Usaha men-Definisikan Filsafat Pendidikan
Menurut Al-Syaibany, filsafat pendidikan adalah aktivitas pikiran yang teratur yang menjadikan filsafat sebagai jalan untuk mengatur, menyelaraskan, dan memadukan proses pendidikan.[1] Menurut John Dewey, filsafat pendidikan merupakan suatu pembentukan kemampuan dasar yang fundamental, baik yang menyangkut daya pikir (intelektual) maupun daya perasaan (emosional), menuju ke arah tabi’at manusia, maka filsafat bisa juga diartikan sebagai teori umum pendidikan. Barnadib (1993 : 3) mempunyai versi pengertian atas filsafat pendidikan, yakni ilmu yang pada hakikatnya merupakan jawaban dari pertanyaan-pertanyaan dalam bidang pendidikan. Menurut seorang ahli filsafat Amerika Brubachen , filsafat pendidikan adalah seperti menaruh sebuah kereta di depan seekor kuda, dan filsafat dipandang sebagai bunga, bukan sebagai akar tunggal pendidikan.[2]
Dalam pengertian ini, pengungkapan bahwa filsafat pendidikan adalah filsafat terapan, yaitu hasil ketika cara pandang filsafat masuk dan mengambil objek pendidikan, menjadi pandangan yang keliru, terutama jika ia dilihat secara geneologis, terutama karena hal itu melahirkan kesan makna bahwa pendidikan adalah sesuatu hal yang sepenuhnya terpisah dari filsafat atau ia berada di luar filsafat. Oleh karena itu, jika filsafat pendidikan kita konsesi mesti didefinisikan sebagai filsafat terapan, dasar pijakan bersifat metodis di satu sisi. Sedangkan, di sisi yang lain, ia menegaskan bahwa pendidikan adalah sesuatu hal yang dipandang sebagai bidang yang sepenuhnya bukan filsafat atau di luar filsafat.
Dalam pengkritisan tersebut, istilah “filsafat pendidikan” selalu menjadi hal yang hanya bisa diterima dalam pengandaian metodis guna menunjuk upaya-upaya cara pandang filsafat untuk mengkaji ruang pendidikan atau tepatnya ruang upaya menusia secara umum di dalam membangun hidup dan kehidupannya untuk menjadi semakin baik dan berkualitas.
Pengandaian metodis ini terpahami terutama kerena proses pelaksanaan upaya manusia secara umum di dalam membangun hidup dan kehidupannya untuk menjadi semakin baik dan berkualitas lebih sering berlangsung jauh dari nilai-nilai ideal yang diharapkan. Dalam berbagai kasus, upaya tersebut justru bermakna sebaliknya, yaitu semakin menjauhkan hidup manusia, baik secara individu ataupun kolektif dari tata hidup dan kehidupan yang baik dan berkualitas.

** Petunjuk Tugas **
Sebutkan semua tokoh yang pengertiannya tentang filsafat pendidikan dikemukakan dalam kutipan tentang definisi filsafat pendidikan. Kerjakan hanya dengan berpegang pada kutipan ini.

** Data Tersedia **
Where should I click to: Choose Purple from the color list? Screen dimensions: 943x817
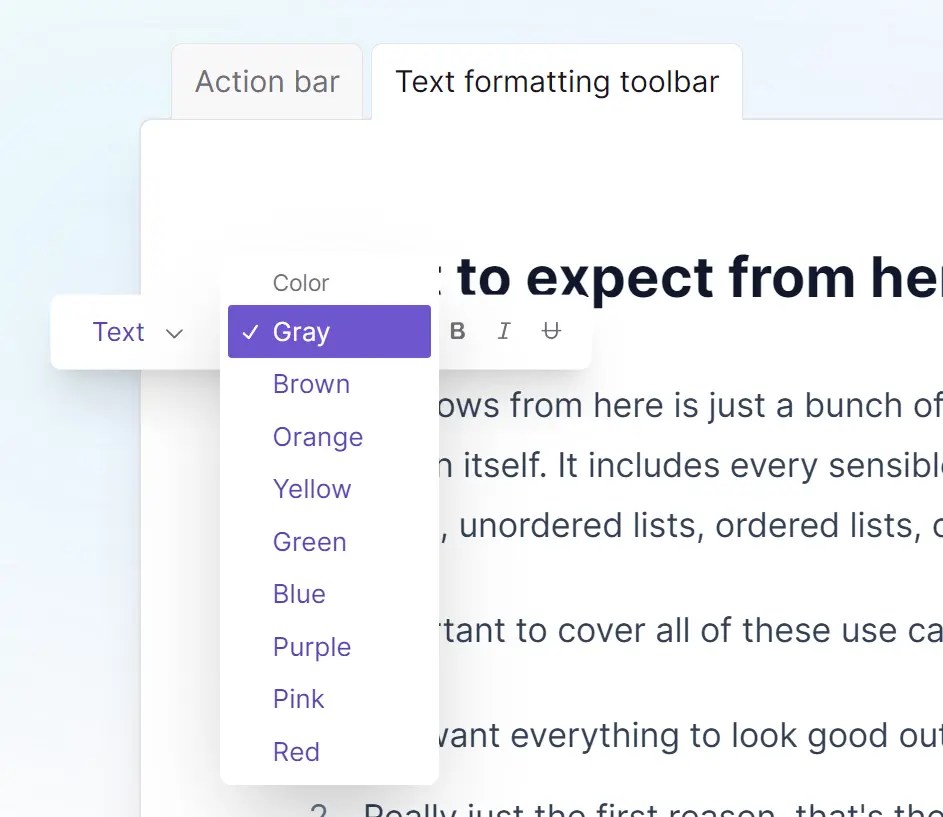coord(311,647)
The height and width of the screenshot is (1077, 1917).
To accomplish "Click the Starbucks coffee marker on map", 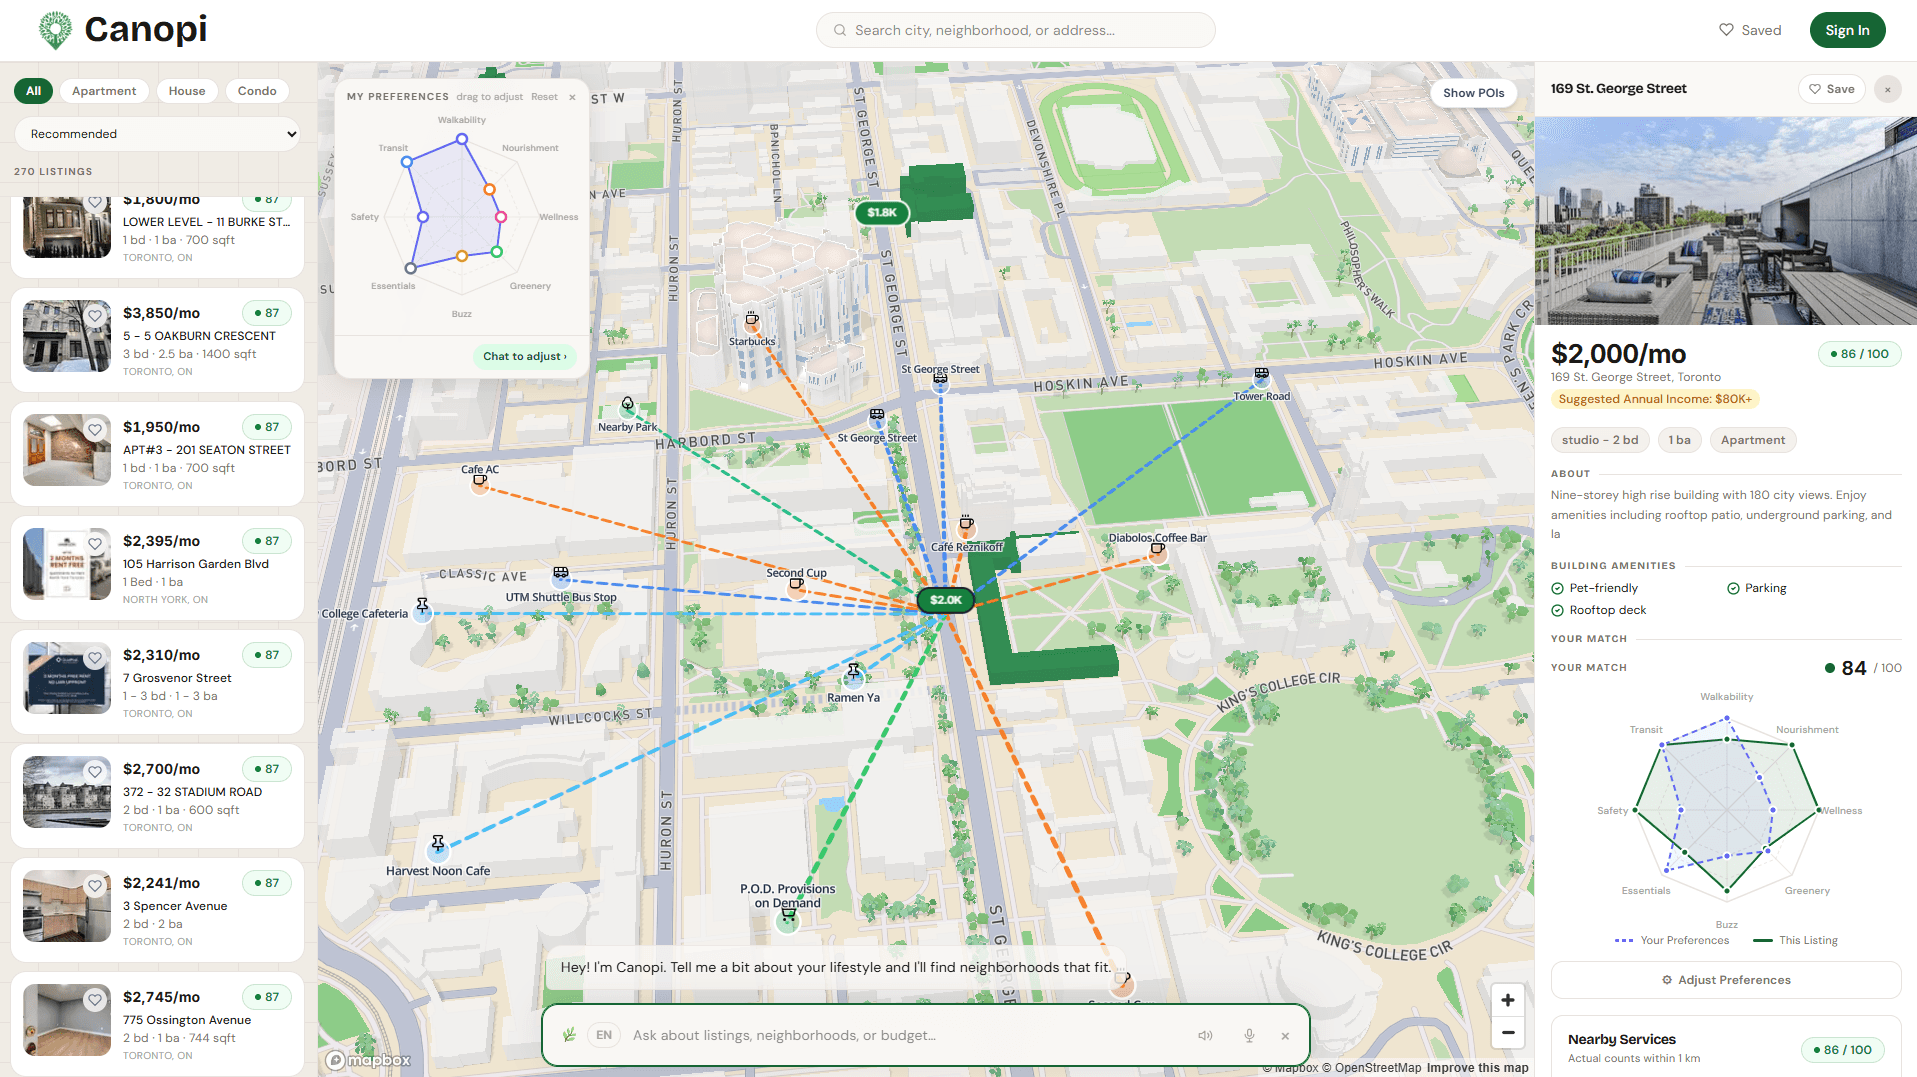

** Jawaban Tertulis **
Al-Syaibany, John Dewey, Barnadib, Brubachen